= Problem =
After locating the line that contains "The width and height of the screenshot is (770, 668).", give that line and all the rest through the end of the entries again exactly, leaving the pictures out.

↓↓↓

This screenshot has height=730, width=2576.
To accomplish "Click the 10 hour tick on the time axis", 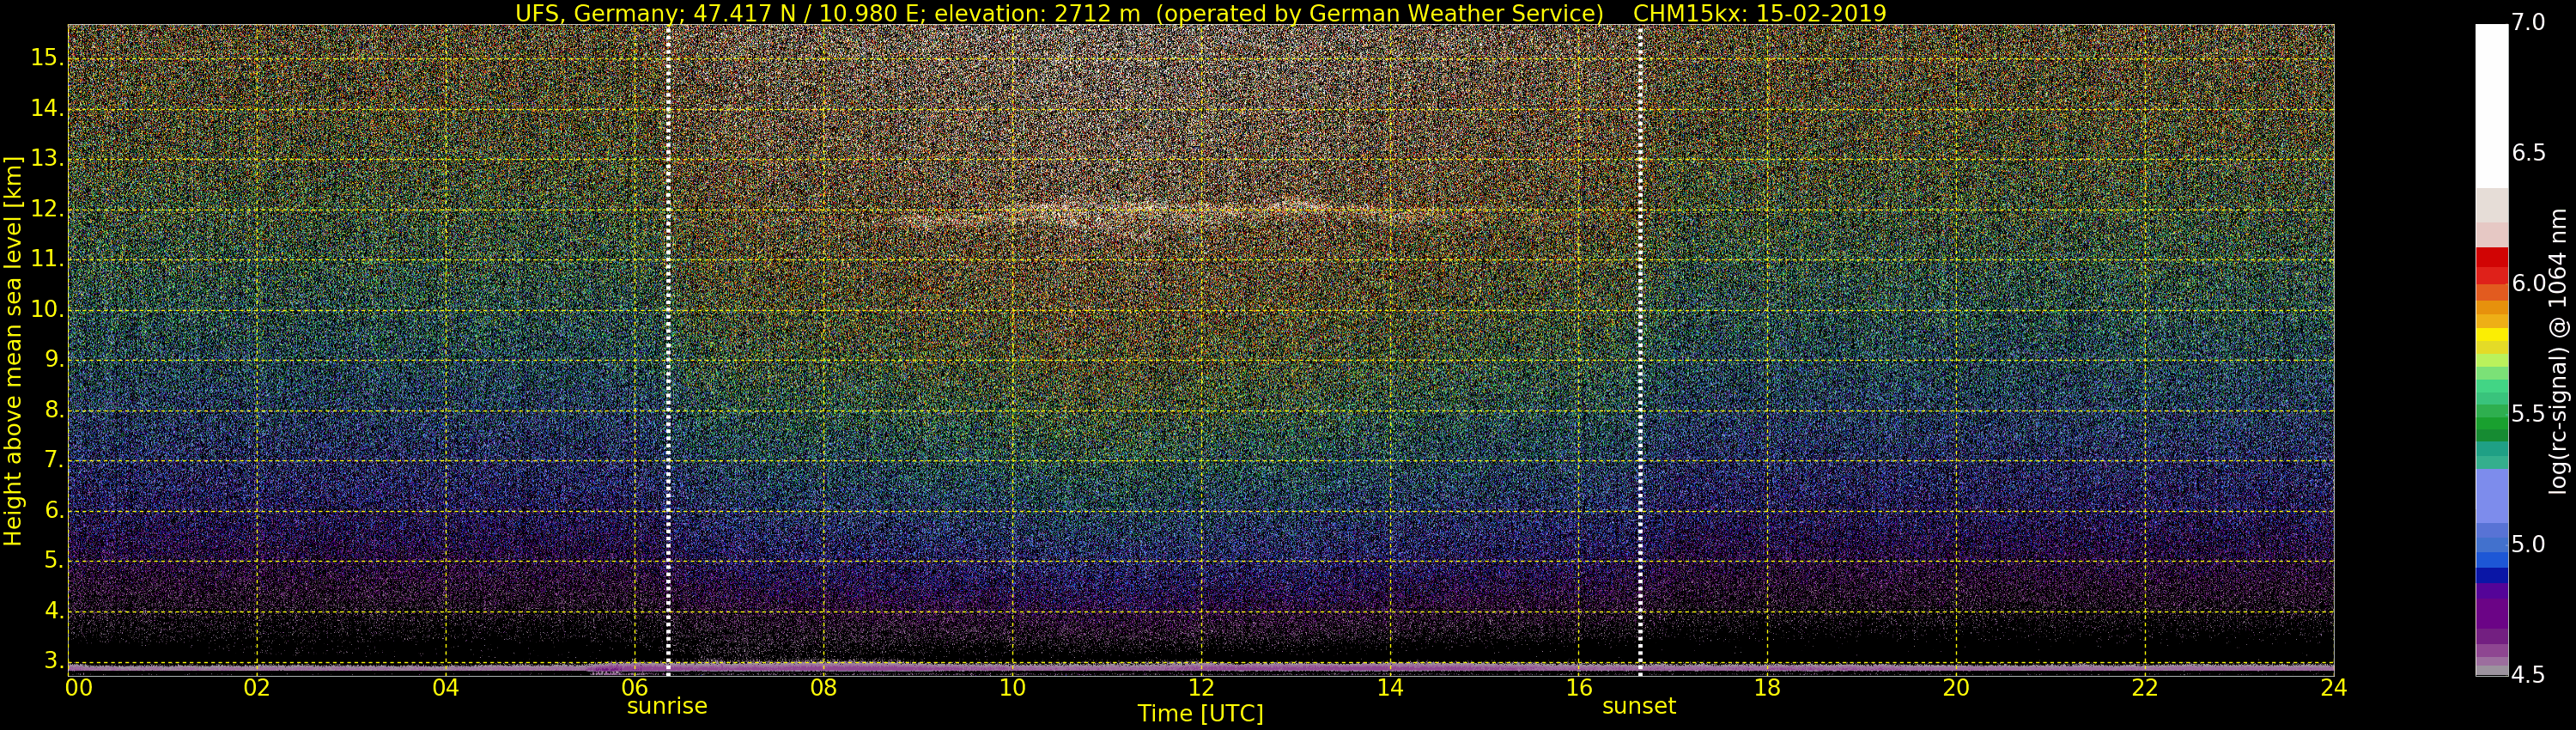I will tap(1012, 688).
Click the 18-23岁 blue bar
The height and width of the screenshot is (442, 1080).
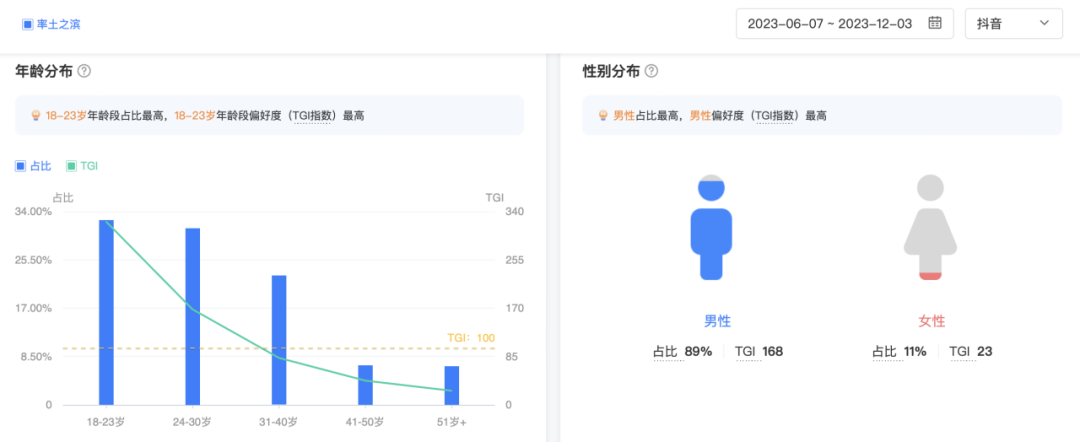point(106,312)
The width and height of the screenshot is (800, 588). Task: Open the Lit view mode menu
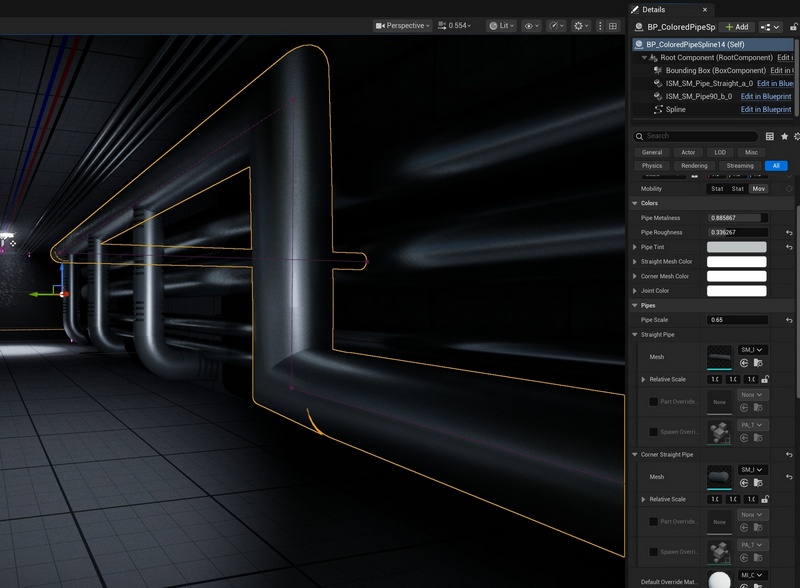505,25
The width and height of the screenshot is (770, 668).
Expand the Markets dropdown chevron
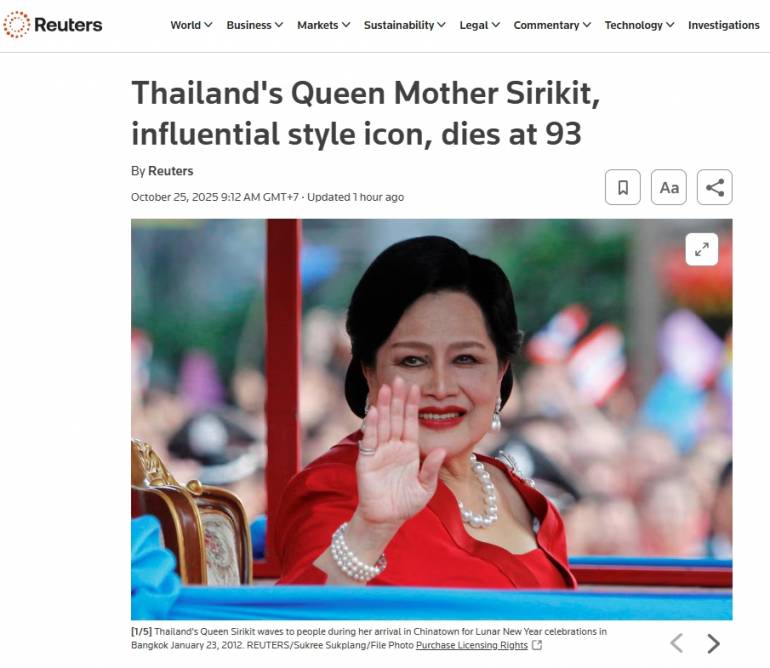coord(346,25)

↑↑↑

= Task output =
The width and height of the screenshot is (770, 668).
Expand the Markets dropdown chevron
coord(346,25)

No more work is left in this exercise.